Literary memories attach even to Gower Street; that long, prosaic, interminable thoroughfare.

Here, at No. 110 (then No. 12, Upper Gower Street, and now utilized with neighbouring houses as Shoolbred's offices), lived, in 1839, Charles Darwin; it was described by his son as "a small, commonplace London house, with a dining room in front, and a small room behind, in which they lived for quietness." Though Darwin sometimes grumbled, as men will, over the necessity of living in "dirty odious London," he also appreciated its peculiar charm, as the following extract will testify:

"We are living a life of extreme quietness. What you describe as so secluded a spot is, I will answer for it, quite dissipated compared with Gower Street. We have given up all parties, for they agree with neither of us; and if one is quiet in London there is nothing like it for quietness.... There is a grandeur about its smoky fogs, and the dull, distant sounds of cabs and coaches; in fact, you may perceive I am becoming a thorough-paced cockney, and I glory in the thought that I shall be here for the next six months."

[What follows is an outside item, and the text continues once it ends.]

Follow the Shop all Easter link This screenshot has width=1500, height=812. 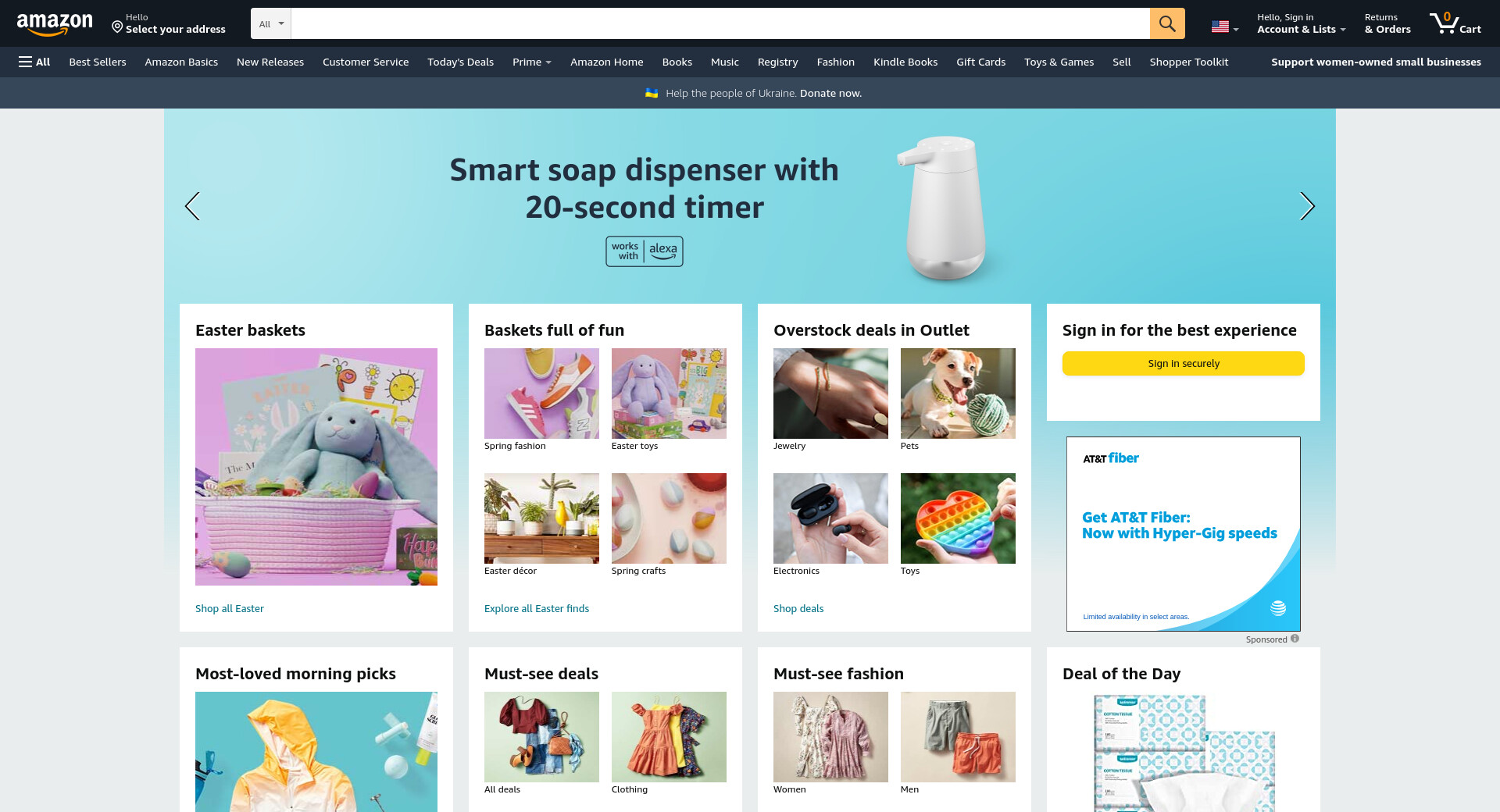(230, 608)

In 1835, too, as Mr. Frith recalls in his amusing Reminiscences, he himself was a boy, just introduced to his first drawing academy, immortalized as "Gandish's" in the Newcomes; that of Mr. Henry Sass, which still stands, a corner house at No. 6 Charlotte Street, the Holborn continuation of Gower Street. At the side entrance, under the classic bust of Minerva,—which, yellowed and antique in more senses than one, "to this day looks down on the passer-by;"—under this doorway came not only Frith, but Millais, and other well-known Academicians. Edward Lear, of much Nonsense Book fame, and much undeserved neglect as a landscape-painter, "a man of varied and great accomplishments," was also one of Sass's pupils.

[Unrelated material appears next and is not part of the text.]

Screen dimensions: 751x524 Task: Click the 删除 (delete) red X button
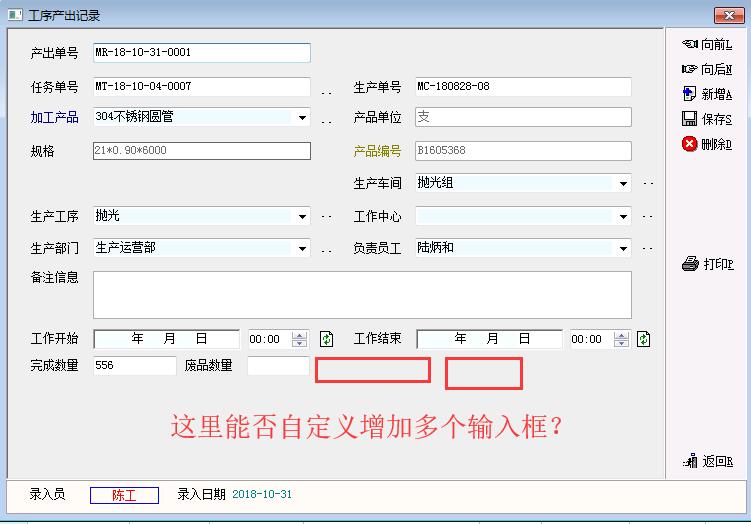tap(706, 144)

Millais, when a boy attending Sass's school, lived with his parents at 83, Gower Street (the studio was built out behind). Mr. Holman Hunt thus describes the Millais ménage at the time:

"It (the studio) was comfortably furnished with artistic objects tastefully arranged.... The son put his hand on his father's shoulder and the other on his mother's chair, and said: 'They both help me, I can tell you. He's capital! and does a lot of useful things. Look what a good head he has. I have painted several of the old doctors from him. By making a little alteration and putting a beard on him he does splendidly, and he sits for hands and draperies, too; and as for mamma, she finds me all I want in the way of dresses, and makes them up for me. She reads to me, too, at times, and finds out whatever I want to know at the British Museum library. She's very clever, I can tell you,' and he stooped down and rubbed his curly head against her forehead, and then patted the 'old daddy,' as he called him, on the back."

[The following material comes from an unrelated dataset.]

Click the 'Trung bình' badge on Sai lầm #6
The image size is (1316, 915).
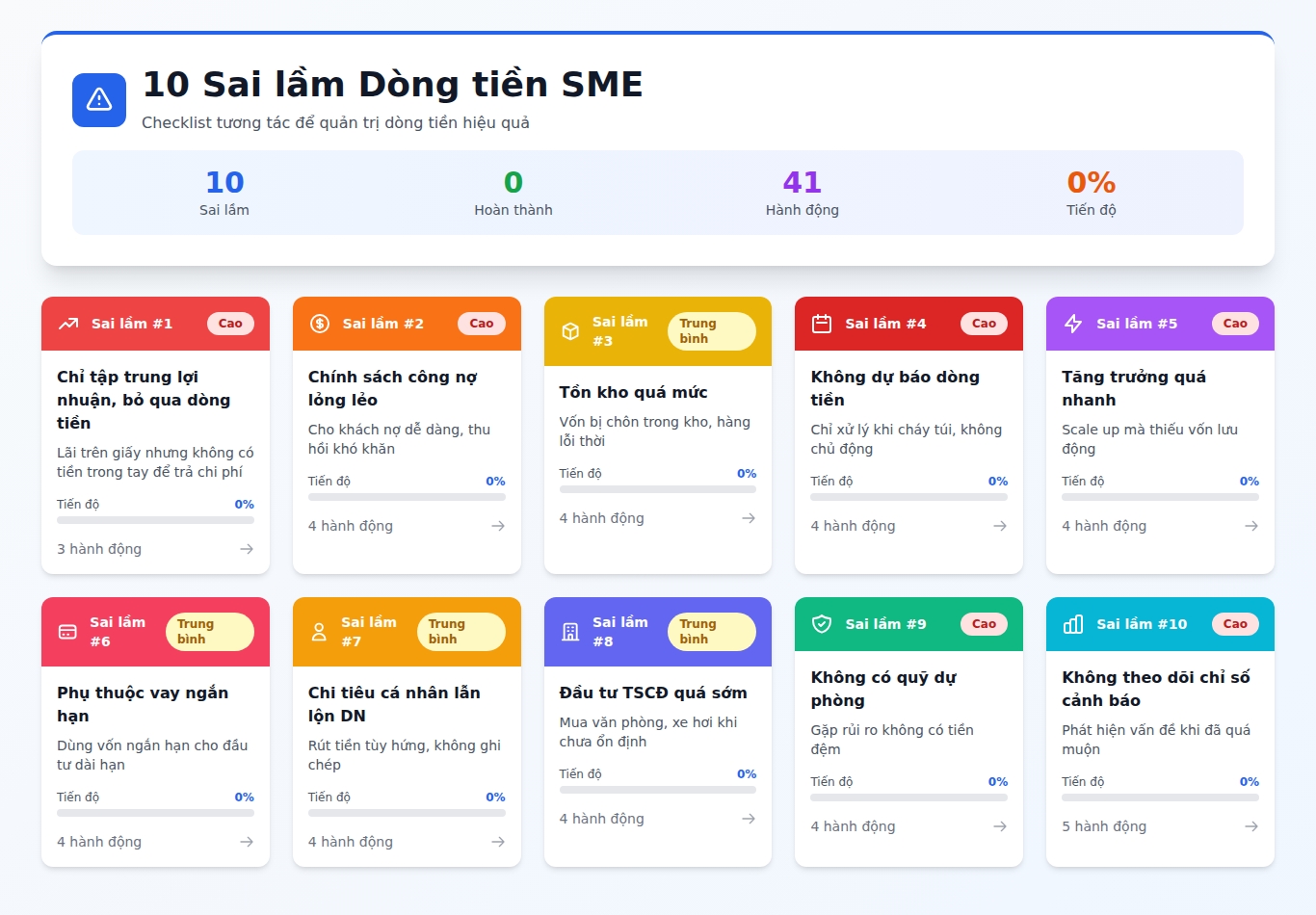209,632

It was close to Sass's old school, and opposite his benign Minerva, that I once saw, myself, one bitter May-Day of nipping "north-easter," the real old "Jack-in-the-Green" described by Dickens and illustrated by Cruikshank; the "May-Day sweeps" of the Sketches by Boz; "my lord," "my lady," "clowns," "green," and all. Very wretched and miserable looked these belated illustrators of an ancient custom, as they danced and piped through the wind and sleet that usually, by some strange perversity, usher in the first of May. The Cockney children who storm the doorsteps, clamorously demanding May-Day tribute, and crying their shrilly monotonous song:

"Fust er Ma—ay,
Dawn er da—ay,
It's only once a yee—ar"—

are usually suggestive of a cold, cheerless morn.